Decision made i'm heading for the south coast route which means squeezing
through coast towns, sometimes appealing, sometimes rough as hell.
And the clouds catch up with me, threaten to unleash their load, retreat
only to come back with even darker shades of grey.
The night close to the river Arund brings rain, the next morning enough
sunshine to hit the road early enough to make it to Romney Marsh and
its little jewell called Lydd.
Not a jewell in a strict sense, though, but honest and straight forward
("there is no such thing as a posh pub in Lydd" a young pierced
man tells me...)
Pitching the tent on a field for a fiver close to the possibly most
horrendous entertainment facility in the area (The Heron) and an MOD
site from which stakkato noises of machine guns attributed by the swoosh
of tracer bullets can be heard untill midnight. At twelve the war is
over only to be resumed at ten in the morning.
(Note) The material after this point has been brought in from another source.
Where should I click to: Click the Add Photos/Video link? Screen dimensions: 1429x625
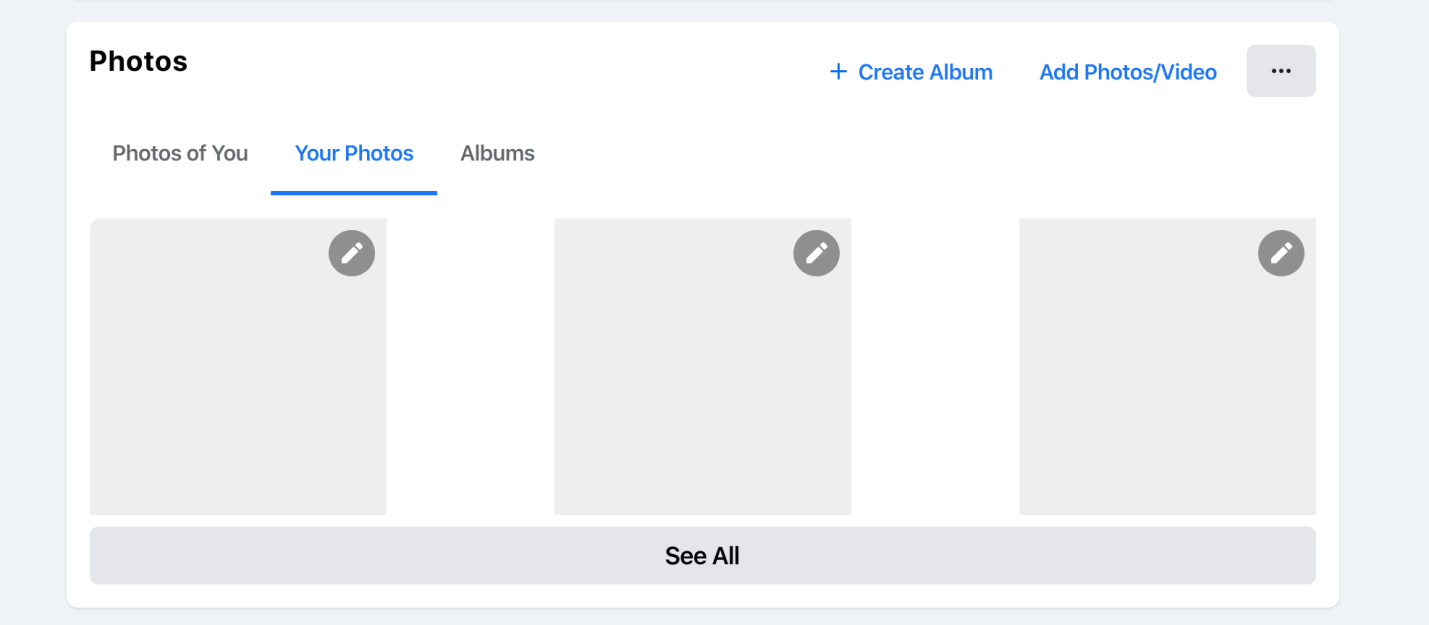(1128, 72)

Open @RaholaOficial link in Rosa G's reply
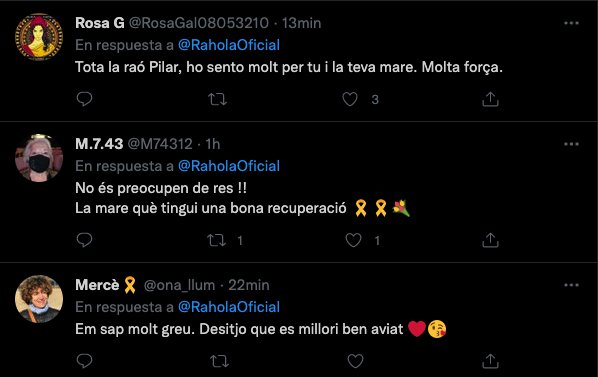229,45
Weird strategy, as the tracer lights reveal the position of the launcher,
but hey, i'm not an expert. Shingle covers the ground covered by pioneer
plants; and masts emerge from a distance in a straight line, from a
well lit nuclear power station in a sharp contrast to the sheep grazing
on lush green fields.
It is possibly the contrasts that make Lydd interesting, with lots of
static caravans in the vicinity, proper working class heroes frequenting
the pubs,
some people, if only a few in comparison appear richer than others and
they look much smarter, too.
The next morning presents a boy with a fishing tackle and a loaf of
bread, throwing back his catch as carp obviously simply tastes a little
bit too muddy.
It takes us 45 minutes to disassemble the curled up line, and suddenly
i'm off to Folkstone, squeezing through traffic jams in central Dover
overtaking a hard core Harley crew on their way back to Holland, asking
for a ticket, repairing the bike just after passing the check point
(*this* is what a knife's for, not slashing kid's necks but fixing vacuum
tubes - Britain has an increasing number of casualties due to knife
attacks and subsequently enforced legislation); and soon the white cliffs
shrink into the distance, into the misty horizon, and once again i repeat
the words in my head in due melancholy: byebye Britain.
status bike: temperamental
status max: melancholic
status weather: temperamental.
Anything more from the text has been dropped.